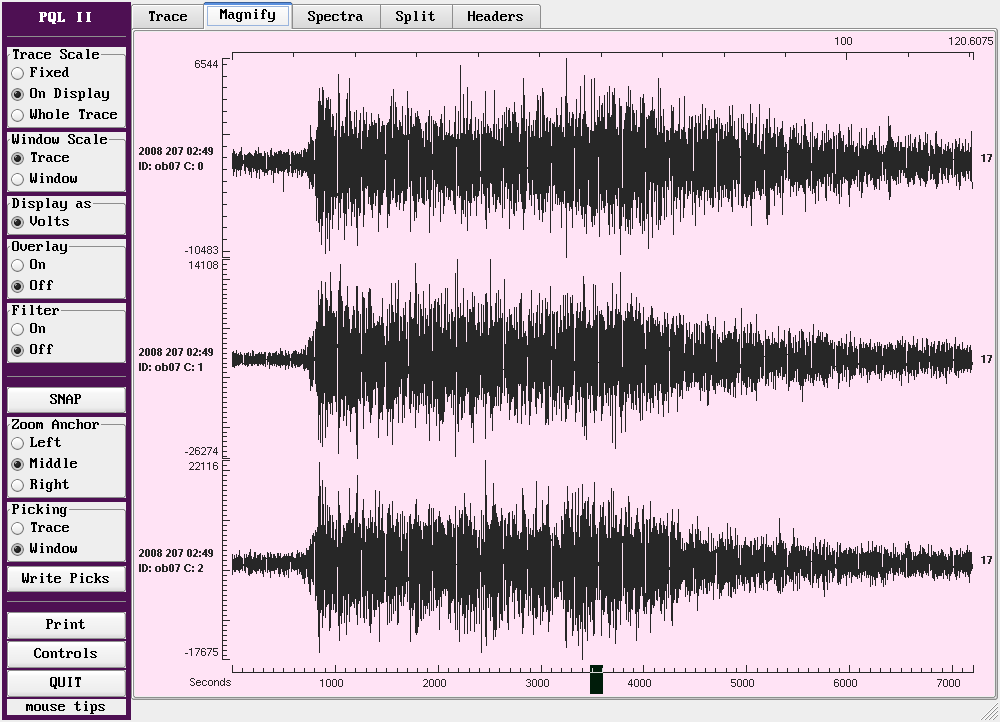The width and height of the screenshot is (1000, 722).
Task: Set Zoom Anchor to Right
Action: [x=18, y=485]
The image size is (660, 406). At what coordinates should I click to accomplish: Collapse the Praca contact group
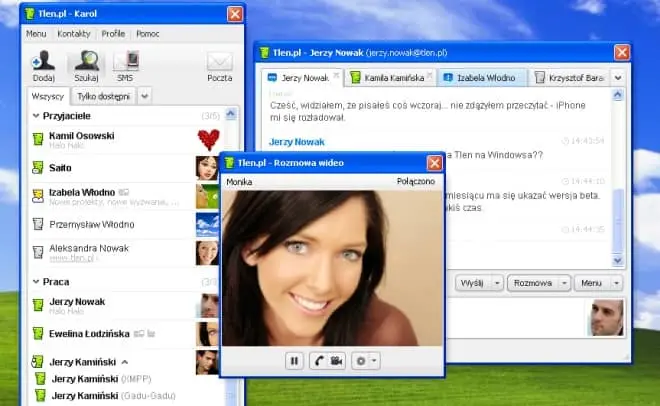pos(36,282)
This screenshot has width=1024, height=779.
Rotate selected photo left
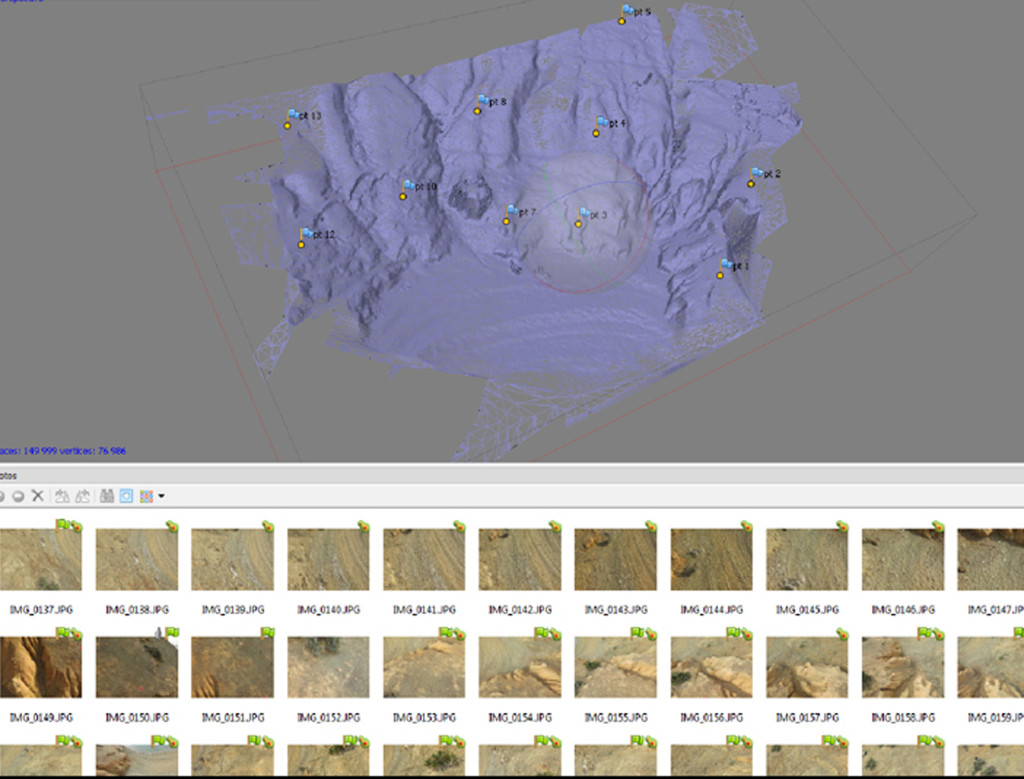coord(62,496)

WORK INSTRUCTIONS
What is needed is a word-for-word copy of the lines from the one containing "This screenshot has width=1024, height=779." through the final line of the records above, both included, with the pictures left out.

THE ANSWER
This screenshot has width=1024, height=779.
Rotate selected photo left
coord(62,496)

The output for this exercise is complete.